“What is restorative yoga? It could also be called glorified napping,” one of the lead instructors explained during my first yoga teacher training. His definition was my introduction to this modality of yoga. However, with experience I have learned there is one key difference between restorative yoga and napping: In restorative yoga, you don’t fall asleep.
Or more accurately, the intention is not to sleep in restorative yoga. The theory is sleeping is a process of doing, whereas restorative yoga is intended to be a state of being. This concept is simple, but it was amazingly difficult for me to grasp until motherhood.
Inspired by my interview with Dr. Gail Parker on her new book Restorative Yoga for Ethnic and Race Based Stress and Trauma, I recently took a deep dive into the practice with LL Studio’s 25-hour restorative yoga teacher training. During our 5-day virtual training, our homework was to practice 15 minutes of restorative yoga each day. Lying on the floor should be a simple assignment, but you’d be surprised the challenges that can arise when you add a 3-month-old baby to the mix. Here’s my journal of the journey.
September 30th, 2020
My restorative yoga practice looks a little different than the traditional image of a yogi blissfully lying over neatly folded Mexican blankets in uninterrupted silence. Real life with a baby is a bit messier. For my 15-minute savasana, I stretched out on my bed because Eira didn’t have the patience tonight for me to unfurl my mat or neatly align my props. I landed down on a pillow that cradled my head and managed to slide another one under my knees as Eira wriggled around on my chest. I set an eye pillow over my face to block out the light, but it kept slipping off as Eira shifted positions. I felt as though I were pretending to relax. Should I buy myself more yoga blankets? Or learn to sew sandbags? What would we eat for dinner tonight? Were we doing restorative yoga yet?

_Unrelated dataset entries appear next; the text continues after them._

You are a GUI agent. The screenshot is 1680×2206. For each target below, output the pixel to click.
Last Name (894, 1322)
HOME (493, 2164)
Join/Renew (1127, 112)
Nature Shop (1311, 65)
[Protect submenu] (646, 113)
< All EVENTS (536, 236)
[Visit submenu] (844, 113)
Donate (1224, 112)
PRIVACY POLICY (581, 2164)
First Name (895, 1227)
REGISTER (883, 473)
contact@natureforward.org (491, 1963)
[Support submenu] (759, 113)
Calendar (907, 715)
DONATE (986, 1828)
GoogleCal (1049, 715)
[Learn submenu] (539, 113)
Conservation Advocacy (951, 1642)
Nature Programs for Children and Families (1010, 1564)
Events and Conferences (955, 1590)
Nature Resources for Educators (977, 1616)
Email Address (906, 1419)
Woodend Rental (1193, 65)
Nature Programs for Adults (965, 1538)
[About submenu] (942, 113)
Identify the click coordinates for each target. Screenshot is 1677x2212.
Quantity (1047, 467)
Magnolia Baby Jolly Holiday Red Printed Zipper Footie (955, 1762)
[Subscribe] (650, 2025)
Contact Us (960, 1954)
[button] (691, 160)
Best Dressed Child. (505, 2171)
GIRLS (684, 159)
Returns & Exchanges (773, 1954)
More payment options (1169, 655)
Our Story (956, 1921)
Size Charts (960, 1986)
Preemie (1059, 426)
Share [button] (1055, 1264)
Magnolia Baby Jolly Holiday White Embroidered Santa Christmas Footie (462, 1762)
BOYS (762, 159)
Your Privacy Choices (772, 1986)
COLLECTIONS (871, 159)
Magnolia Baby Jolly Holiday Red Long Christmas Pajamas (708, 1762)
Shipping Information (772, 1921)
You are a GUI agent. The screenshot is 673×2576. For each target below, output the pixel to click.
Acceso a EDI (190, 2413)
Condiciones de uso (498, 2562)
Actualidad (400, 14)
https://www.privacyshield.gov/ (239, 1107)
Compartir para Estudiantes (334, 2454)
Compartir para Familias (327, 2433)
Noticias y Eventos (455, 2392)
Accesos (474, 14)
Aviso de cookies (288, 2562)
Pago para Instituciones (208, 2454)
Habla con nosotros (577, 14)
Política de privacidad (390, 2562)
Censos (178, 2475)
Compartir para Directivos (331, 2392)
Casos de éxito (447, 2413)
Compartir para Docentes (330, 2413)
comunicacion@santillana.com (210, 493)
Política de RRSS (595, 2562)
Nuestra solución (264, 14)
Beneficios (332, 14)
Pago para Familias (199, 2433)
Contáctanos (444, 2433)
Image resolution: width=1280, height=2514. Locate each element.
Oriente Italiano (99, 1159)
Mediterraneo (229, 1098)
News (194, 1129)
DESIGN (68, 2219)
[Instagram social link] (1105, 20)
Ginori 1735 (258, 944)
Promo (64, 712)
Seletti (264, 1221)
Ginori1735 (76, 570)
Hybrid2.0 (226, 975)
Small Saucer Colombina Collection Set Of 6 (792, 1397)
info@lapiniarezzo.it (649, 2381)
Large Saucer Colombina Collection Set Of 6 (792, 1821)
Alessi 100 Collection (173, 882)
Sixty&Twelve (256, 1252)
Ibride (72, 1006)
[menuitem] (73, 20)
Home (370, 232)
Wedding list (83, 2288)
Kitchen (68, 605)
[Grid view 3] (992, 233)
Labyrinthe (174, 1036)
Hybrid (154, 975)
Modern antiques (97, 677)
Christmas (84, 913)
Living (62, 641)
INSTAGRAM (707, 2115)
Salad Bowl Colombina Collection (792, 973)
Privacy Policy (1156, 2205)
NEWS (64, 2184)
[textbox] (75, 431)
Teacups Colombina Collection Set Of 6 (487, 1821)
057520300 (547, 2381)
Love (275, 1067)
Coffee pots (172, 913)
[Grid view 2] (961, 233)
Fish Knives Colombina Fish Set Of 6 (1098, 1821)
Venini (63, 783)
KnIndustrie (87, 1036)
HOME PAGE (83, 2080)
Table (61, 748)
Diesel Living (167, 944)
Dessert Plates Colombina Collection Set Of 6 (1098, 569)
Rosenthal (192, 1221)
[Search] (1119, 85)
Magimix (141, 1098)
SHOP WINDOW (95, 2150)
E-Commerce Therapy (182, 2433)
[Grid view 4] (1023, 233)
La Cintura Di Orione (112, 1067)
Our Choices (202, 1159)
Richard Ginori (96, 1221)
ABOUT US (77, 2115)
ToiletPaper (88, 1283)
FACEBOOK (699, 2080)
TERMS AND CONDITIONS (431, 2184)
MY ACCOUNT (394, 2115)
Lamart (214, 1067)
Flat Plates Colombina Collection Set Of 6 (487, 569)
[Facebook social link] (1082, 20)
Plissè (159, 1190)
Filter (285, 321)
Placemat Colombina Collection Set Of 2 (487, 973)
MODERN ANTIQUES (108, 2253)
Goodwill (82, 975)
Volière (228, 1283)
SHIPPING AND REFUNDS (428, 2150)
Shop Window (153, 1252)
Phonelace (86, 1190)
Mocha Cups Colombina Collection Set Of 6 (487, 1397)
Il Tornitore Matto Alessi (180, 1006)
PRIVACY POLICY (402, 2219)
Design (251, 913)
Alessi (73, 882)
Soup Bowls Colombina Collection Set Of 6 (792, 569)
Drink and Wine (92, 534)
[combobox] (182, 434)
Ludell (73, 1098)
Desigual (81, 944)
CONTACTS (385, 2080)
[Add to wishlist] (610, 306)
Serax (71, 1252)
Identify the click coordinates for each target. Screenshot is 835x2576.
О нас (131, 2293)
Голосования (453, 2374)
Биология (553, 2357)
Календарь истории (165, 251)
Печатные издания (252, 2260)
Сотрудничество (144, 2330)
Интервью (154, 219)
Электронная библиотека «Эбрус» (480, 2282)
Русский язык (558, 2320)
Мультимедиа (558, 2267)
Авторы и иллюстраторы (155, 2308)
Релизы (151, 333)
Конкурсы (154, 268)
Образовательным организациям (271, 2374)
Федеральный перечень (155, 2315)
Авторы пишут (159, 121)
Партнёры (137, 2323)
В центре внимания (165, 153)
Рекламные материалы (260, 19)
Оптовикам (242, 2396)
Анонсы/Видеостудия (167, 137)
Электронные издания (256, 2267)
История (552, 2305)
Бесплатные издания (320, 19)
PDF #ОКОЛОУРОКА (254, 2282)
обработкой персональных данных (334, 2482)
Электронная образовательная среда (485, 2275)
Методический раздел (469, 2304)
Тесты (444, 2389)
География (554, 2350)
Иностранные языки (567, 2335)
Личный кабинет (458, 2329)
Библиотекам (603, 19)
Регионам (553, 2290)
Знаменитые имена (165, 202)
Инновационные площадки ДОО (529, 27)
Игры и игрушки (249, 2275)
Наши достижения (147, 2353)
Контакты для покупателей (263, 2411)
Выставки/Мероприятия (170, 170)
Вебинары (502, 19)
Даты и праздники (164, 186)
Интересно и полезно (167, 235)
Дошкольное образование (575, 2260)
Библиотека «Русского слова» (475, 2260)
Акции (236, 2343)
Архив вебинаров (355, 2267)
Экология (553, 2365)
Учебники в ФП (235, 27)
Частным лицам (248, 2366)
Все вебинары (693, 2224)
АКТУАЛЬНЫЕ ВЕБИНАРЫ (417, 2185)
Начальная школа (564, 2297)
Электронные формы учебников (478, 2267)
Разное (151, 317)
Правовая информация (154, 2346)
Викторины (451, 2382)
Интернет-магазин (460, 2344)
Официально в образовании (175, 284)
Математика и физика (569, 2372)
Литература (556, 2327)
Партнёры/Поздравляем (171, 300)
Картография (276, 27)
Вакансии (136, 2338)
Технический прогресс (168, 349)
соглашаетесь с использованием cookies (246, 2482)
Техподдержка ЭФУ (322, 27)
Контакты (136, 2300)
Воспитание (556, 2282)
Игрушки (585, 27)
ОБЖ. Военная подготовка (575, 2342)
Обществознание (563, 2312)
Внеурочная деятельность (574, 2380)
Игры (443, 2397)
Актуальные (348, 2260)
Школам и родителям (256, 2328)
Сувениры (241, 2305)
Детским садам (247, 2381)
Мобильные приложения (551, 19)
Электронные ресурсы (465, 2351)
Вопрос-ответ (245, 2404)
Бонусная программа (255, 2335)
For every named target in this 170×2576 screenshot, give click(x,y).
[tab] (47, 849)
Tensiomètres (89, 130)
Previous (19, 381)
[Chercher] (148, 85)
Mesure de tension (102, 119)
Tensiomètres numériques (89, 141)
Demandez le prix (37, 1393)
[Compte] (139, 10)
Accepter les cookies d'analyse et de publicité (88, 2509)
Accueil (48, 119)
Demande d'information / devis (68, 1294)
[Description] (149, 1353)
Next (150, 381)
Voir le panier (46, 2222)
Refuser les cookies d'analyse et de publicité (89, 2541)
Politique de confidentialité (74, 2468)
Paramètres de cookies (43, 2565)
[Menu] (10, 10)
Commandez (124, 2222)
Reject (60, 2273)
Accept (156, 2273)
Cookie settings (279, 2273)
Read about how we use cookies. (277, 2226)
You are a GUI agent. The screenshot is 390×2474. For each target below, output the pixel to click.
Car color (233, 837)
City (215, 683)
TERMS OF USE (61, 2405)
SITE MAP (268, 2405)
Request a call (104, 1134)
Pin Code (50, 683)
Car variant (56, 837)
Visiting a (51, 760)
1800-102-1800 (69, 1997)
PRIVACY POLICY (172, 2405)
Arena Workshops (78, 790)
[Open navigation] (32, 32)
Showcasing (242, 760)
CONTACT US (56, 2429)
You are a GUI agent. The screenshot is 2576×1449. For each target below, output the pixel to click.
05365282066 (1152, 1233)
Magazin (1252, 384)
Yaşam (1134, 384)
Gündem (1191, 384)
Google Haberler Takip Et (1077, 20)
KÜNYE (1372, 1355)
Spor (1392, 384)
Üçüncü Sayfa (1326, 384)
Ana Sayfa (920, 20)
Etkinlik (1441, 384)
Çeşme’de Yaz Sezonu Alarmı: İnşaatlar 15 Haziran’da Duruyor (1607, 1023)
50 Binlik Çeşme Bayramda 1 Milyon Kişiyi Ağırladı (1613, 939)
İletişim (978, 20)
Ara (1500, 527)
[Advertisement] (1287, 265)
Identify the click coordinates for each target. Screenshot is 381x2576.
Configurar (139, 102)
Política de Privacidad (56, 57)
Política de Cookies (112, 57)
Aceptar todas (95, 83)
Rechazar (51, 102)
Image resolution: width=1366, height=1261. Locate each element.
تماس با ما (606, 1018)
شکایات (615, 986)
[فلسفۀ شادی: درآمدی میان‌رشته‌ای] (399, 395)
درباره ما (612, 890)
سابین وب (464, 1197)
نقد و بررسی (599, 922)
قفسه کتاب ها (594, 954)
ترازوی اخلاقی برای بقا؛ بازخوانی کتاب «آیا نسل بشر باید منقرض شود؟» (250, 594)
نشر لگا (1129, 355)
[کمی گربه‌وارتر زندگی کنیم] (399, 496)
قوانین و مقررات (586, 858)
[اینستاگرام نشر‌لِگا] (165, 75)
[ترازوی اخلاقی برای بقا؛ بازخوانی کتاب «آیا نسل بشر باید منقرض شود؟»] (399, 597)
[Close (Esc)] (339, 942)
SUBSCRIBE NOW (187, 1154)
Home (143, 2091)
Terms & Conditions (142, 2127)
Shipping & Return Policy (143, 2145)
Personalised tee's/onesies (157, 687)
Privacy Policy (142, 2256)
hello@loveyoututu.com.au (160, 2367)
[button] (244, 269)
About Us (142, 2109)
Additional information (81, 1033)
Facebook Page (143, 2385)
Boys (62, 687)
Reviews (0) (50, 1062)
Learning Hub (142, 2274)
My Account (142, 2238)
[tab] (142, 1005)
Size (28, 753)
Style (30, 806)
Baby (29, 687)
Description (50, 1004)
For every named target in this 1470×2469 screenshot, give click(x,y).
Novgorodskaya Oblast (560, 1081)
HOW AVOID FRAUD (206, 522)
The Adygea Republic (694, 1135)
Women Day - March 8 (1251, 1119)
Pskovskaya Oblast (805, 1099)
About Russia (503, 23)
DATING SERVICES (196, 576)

After about 14 minutes of struggle, we both landed in a comfortable spot, and Eira began to fall asleep. Then, my timer went off, and Eira wailed to make sure I had heard it.
October 1st, 2020
Today’s savasana was pure bliss compared to yesterday. Eira again didn’t give me a chance to roll out my mat, but I must say, I felt adequately supported in bed. We both found an easeful position, and Eira quickly fell asleep. But before I could make it past 10 minutes, Daniel walked inside the house with Blue, who promptly jumped on the bed.
“HI, CUTIES!” Daniel exclaimed and asked me what I wanted to do with the leftovers from dinner. I wondered if I would reach enlightenment if I made it through 15 minutes of an uninterrupted restorative shape.
October 2nd, 2020
We were assigned to practice restorative child’s pose and legs up the wall tonight. Miraculously, I managed to sneak away from the commotion of my tiny family while Daniel cooked dinner. After completing 3 minutes of child’s pose, I began an elaborate setup for the second shape: a bolster under my low back, a strap around my thighs, a blanket under my back and over my belly, and an eye pillow covering my face. Not long after I had laced myself into my inversion, I heard paw prints in the living room. I tried to block Blue out as she snuck over to sniff my hands. But when she began licking my forehead, I could no longer ignore her and sadly had to end the shape. There’s always tomorrow for mastering stillness.
October 3rd, 2020
Tonight, we were assigned 3 minutes per side of supported spinal twist and 10 minutes of reclined bound angle. Snowpea wasn’t a fan of the first shape, especially when I turned away from her. I made a mental note to move her blanket next time so that my face is always in view for her. Reclined bound angle was much better for us because I could set her onto my chest. She did, however, get a little fussy, so I had to interrupt the pose to move her into standing and sitting positions before she finally settled back down. She seized this opportunity to latch on to eat. Am I still doing restorative yoga if I’m also breastfeeding? I’m not sure, but in any case, we were comfortable. Instead of 10 minutes in this shape, we were happily there for nearly 30.
October 4th, 2020
We completed our training today, so there was no assignment, but I decided to continue with my daily practice of restorative yoga. Snowpea and I opted for savasana in bed again – this is becoming a new favorite. She latched on right away, and we lay there blissfully without a timer for as long as she was content. Our practice may be nothing like the traditional image of restorative yoga, but we are okay with that. Maybe you could call this “glorified napping” or “glorified breastfeeding” in our case, but that’s alright because I do believe the effect is more important than the appearance of a pose.
Whatever we’re practicing, we are both benefiting from it. It’s so rare that I make the time to do nothing but be with my baby sans phone, books, computer, or circling thoughts. With Eira cooing, squawking, and squealing on my chest in a pitch that changes every day, these moments are simply too precious to mindlessly miss. And so, if I’ve learned anything from my restorative yoga training, it’s as a new parent, anytime I make an intention to be present, I’m doing something right.